WHAT THIS TASK INVOLVES: Reproduce every line of the listing below verbatim, omitting the pictures.

SUPPLIED INFORMATION:

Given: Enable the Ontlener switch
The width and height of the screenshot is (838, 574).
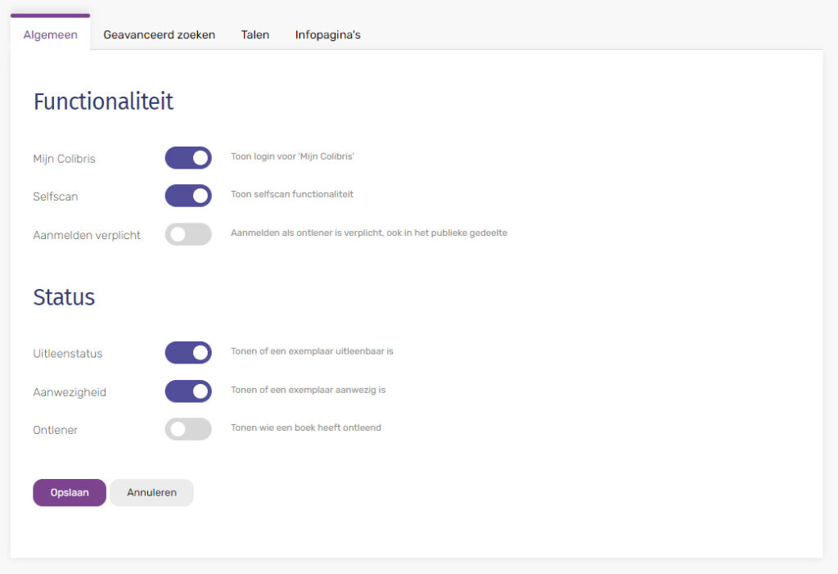Looking at the screenshot, I should coord(188,429).
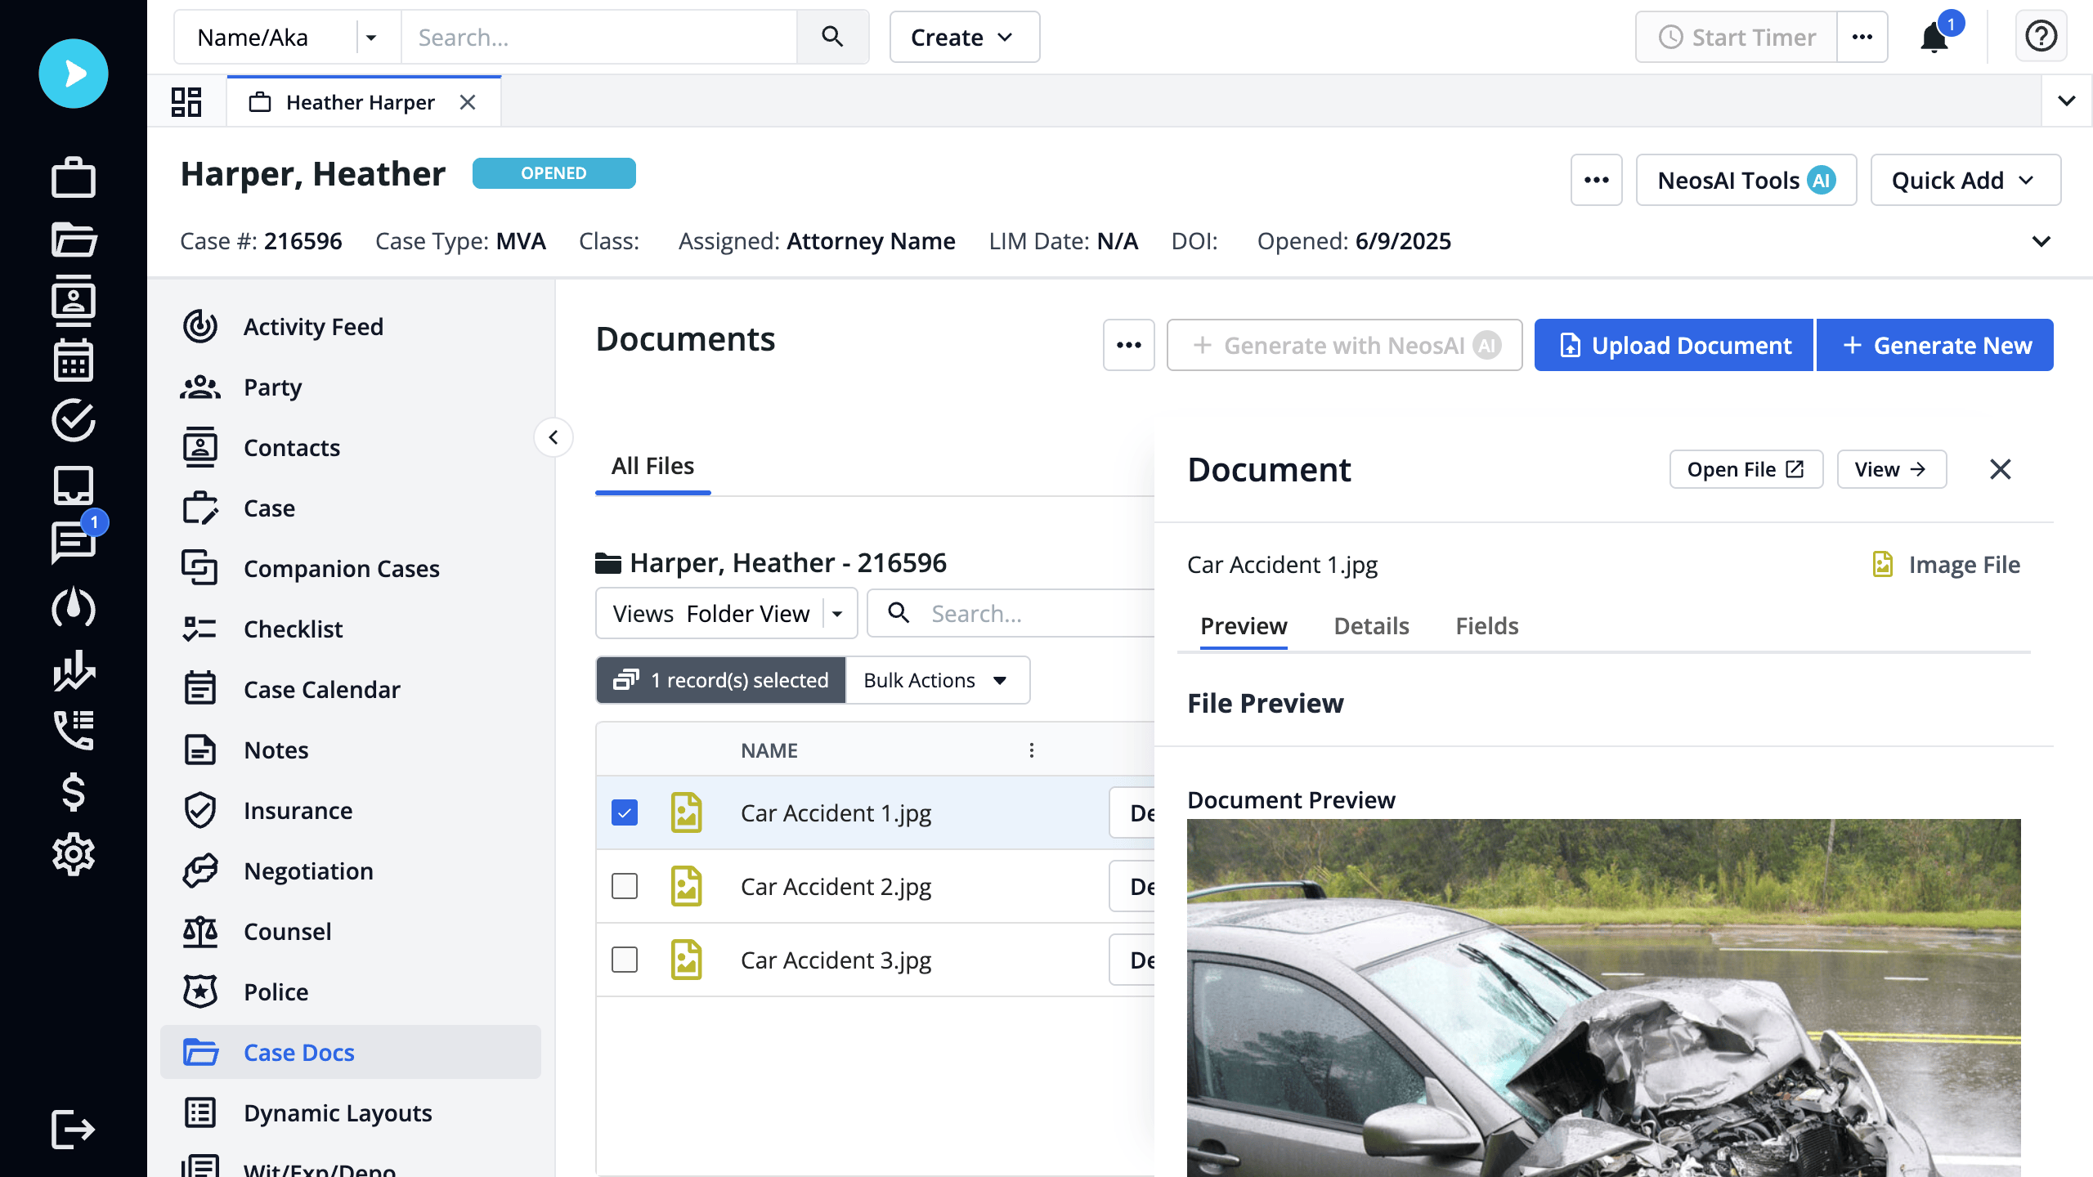Open the Police section
This screenshot has width=2093, height=1177.
coord(277,991)
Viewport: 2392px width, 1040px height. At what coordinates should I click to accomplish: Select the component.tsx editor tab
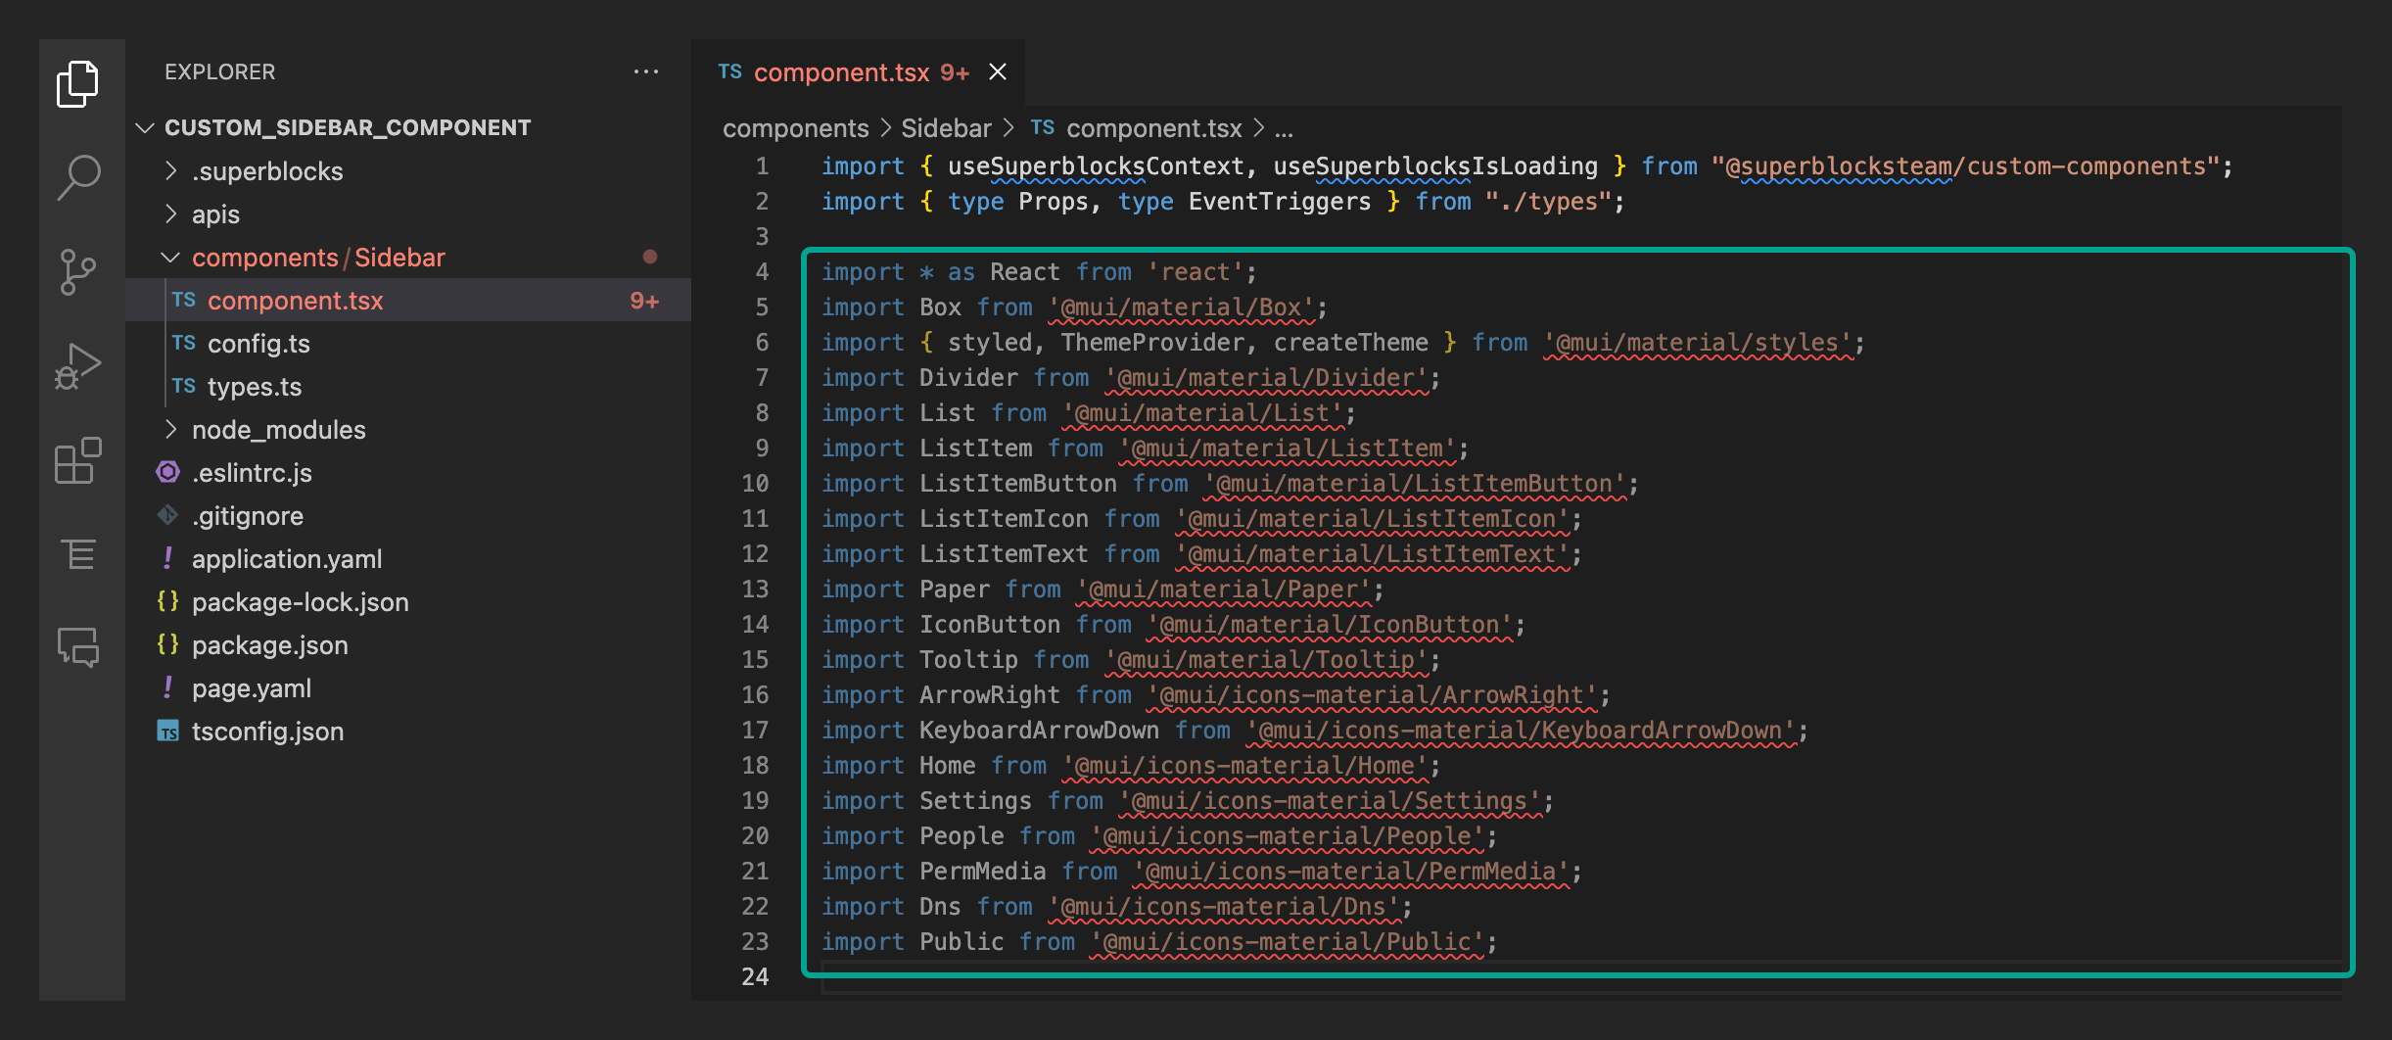pyautogui.click(x=840, y=71)
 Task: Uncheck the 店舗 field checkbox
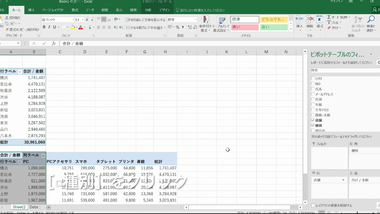[x=313, y=120]
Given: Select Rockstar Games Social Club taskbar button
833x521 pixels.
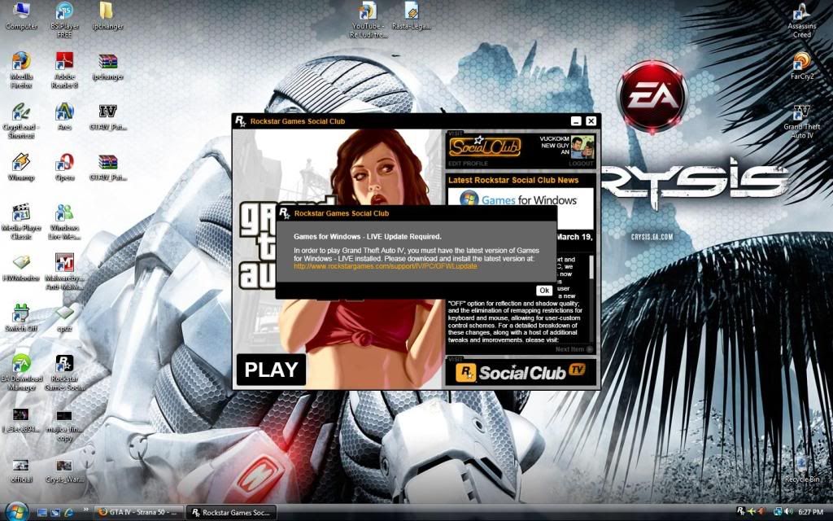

TASK SOLUTION:
Given: Enable the Ontlener switch
The width and height of the screenshot is (838, 574).
Looking at the screenshot, I should coord(188,429).
Open the Police section
This screenshot has width=2093, height=1177.
coord(277,991)
Viewport: 2392px width, 1040px height. At what coordinates should I click to accomplish: Select the component.tsx editor tab
pyautogui.click(x=840, y=71)
 Task: Uncheck the 店舗 field checkbox
[x=313, y=120]
Given: Select Rockstar Games Social Club taskbar button
833x521 pixels.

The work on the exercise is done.